Turcja, tajne służby obecnie zależą od Erdogana

Dekret wydany w Turcji w ramach stanu wyjątkowego przekazał prezydentowi kontrolę nad służbami specjalnymi (MIT). Premier Binali Yildirim potwierdził agencji informacyjnej Anadolu, że od teraz „prezydent (red. Recep Tayyp Erdogan) będzie miał tajne służby”, po reformie konstytucyjnej zatwierdzonej w referendum 16 kwietnia. Zaprzeczył istnieniu konkretnego powodu takiego środka, stwierdzając, że jest to automatyczny krok związany z reformą. Ankara wydała również dwa dekrety, w których zamknęła dwa prokurdyjskie czasopisma i zwolniła 928 urzędników państwowych.

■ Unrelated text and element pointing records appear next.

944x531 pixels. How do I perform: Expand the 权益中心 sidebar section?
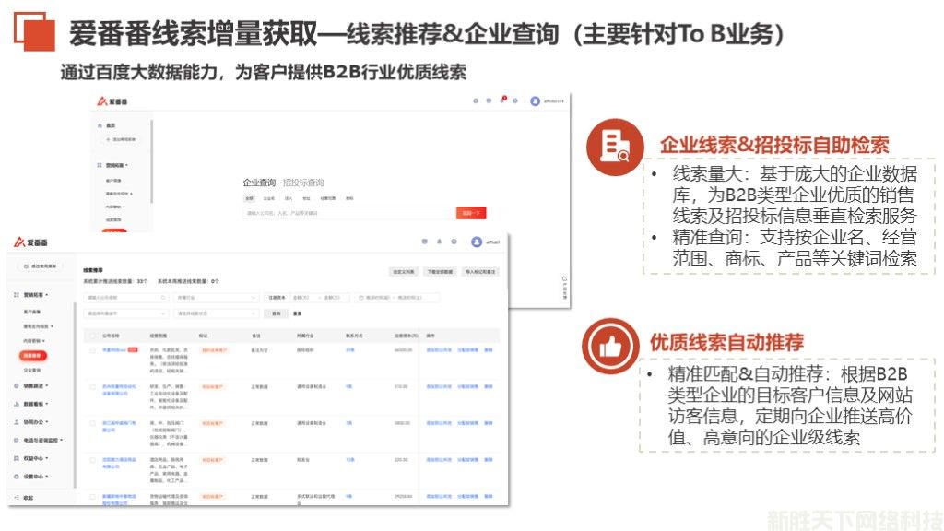pos(35,458)
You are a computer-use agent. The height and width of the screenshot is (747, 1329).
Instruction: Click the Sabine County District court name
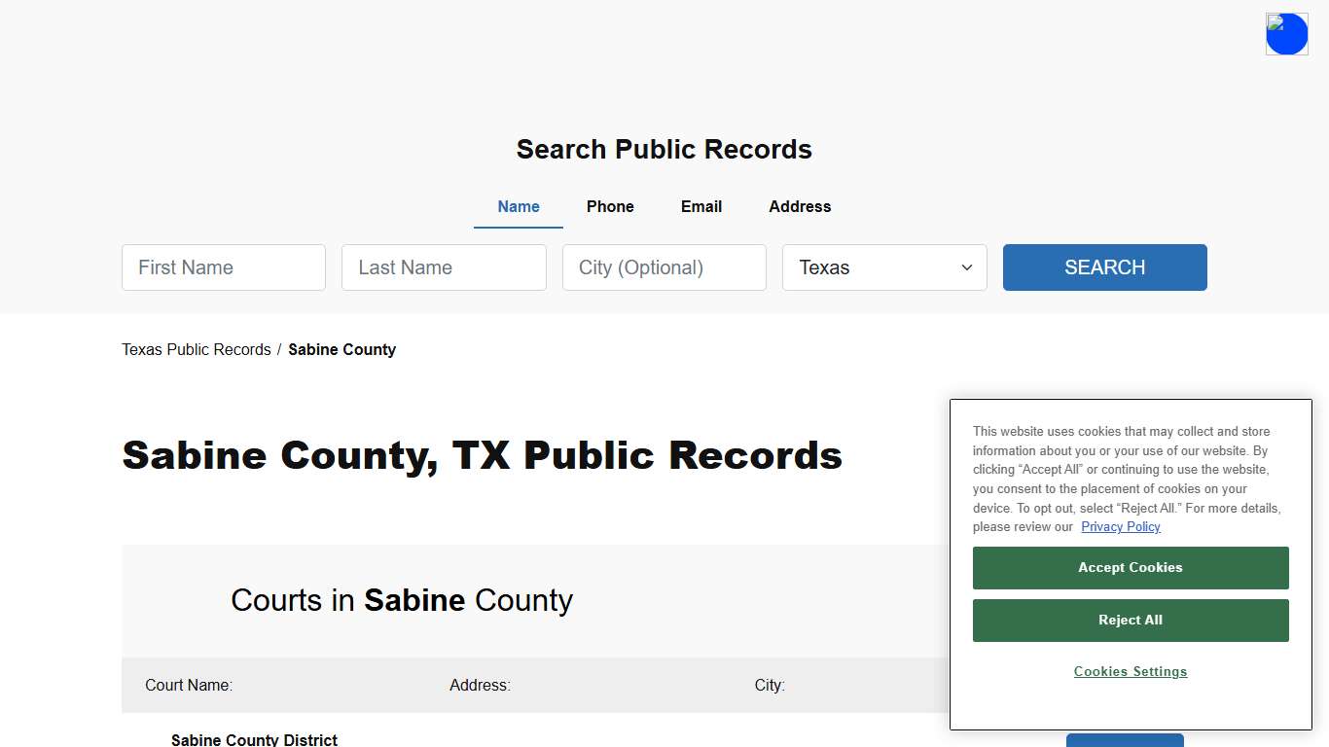253,739
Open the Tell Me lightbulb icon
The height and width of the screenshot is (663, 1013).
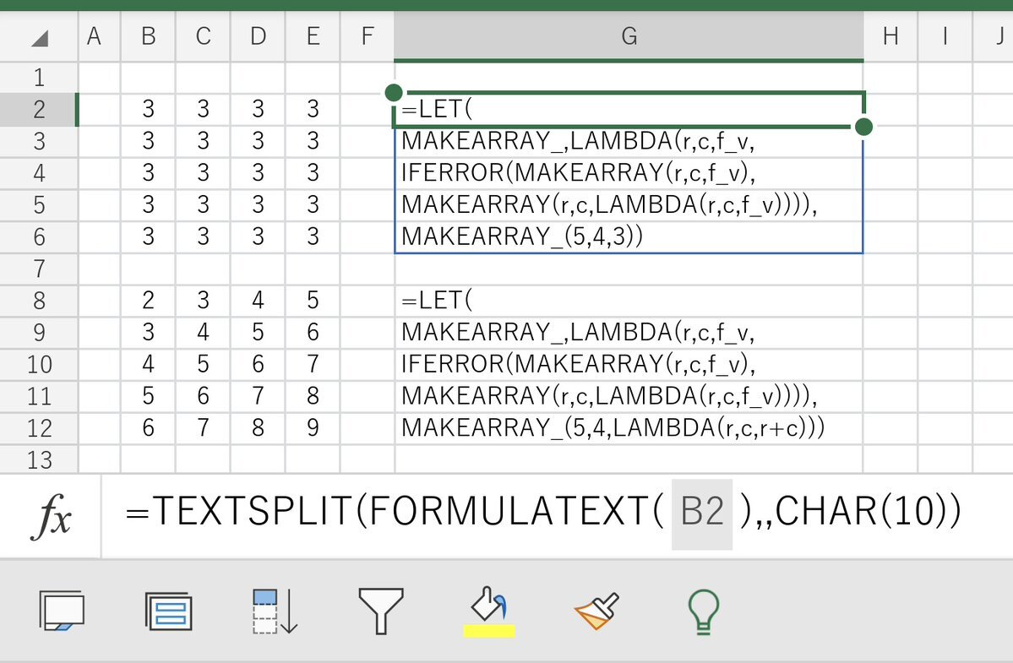[703, 610]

Wśród nich jest 205 żołnierzy, 120 urzędników Ministerstwa Sprawiedliwości, 120 pracowników naukowych i 166 pracowników gmin w większości południowo-wschodniej części kraju. 928 dołączyło do pozostałych 14000 32000 urzędników służby cywilnej usuniętych lub zawieszonych w ramach czystek po nieudanym zamachu stanu latem ubiegłego roku. Dekrety zapowiadają również zatrudnienie 4000 XNUMX nowych członków sił bezpieczeństwa i XNUMX XNUMX sędziów.